Operations grimoire/Incidents/2018-12-08-Mastodon

From Nasqueron Agora

📕📁📜 Old technical information :: content warning

⌛ This Nasqueron Operations Grimoire page hasn't been updated for a long time.

☣ As our infrastructure evolves quickly, there is a good chance this information is outdated or now inaccurate.
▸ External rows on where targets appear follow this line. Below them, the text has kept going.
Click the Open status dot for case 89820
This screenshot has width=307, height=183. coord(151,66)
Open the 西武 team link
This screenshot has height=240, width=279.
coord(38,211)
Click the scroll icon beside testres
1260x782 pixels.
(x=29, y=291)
Be careful and consider update it.

➡️ To assert the information is still up-to-date or not, you can check the history of the relevant role in our Operations repository.

Tracked at https://devcentral.nasqueron.org/T1492.

Incident timeline

  • ffmpeg process are stuck in the queue and don't allow other jobs to run
  • Several people report the issue by DM, but of course, timeline isn't updated, including the notifications one
  • 2018-12-08 11:35 Investigation to see what happens on the queue
  • 2018-12-08 PM The stuck ffmpeg processes was killed
  • 2018-12-08 PM The queue started to resorbed
  • 2018-12-08 PM Workers capacity has been increased
  • 2018-12-08 17:17 Prepare a script to kill stuck ffmpeg:
    rOPS: roles/paas-docker/containers/files/mastodon/clear-video-queue.py
  • 2018-12-08 PM The queue resorbed more quickly
  • 2018-12-08 19:46 The situation was fixed

Analysis

There is a clear monitoring issue here: we need to get an alert if the queue contains more than some hundred jobs.

Actionables

  • Monitor Sidekiq queue
  • Report issue upstream (Mastodon and ffmpeg?)
  • Provide a watchdog to kill ŝtuck ffmpeg process (script is done, but a cron to run it is still needed)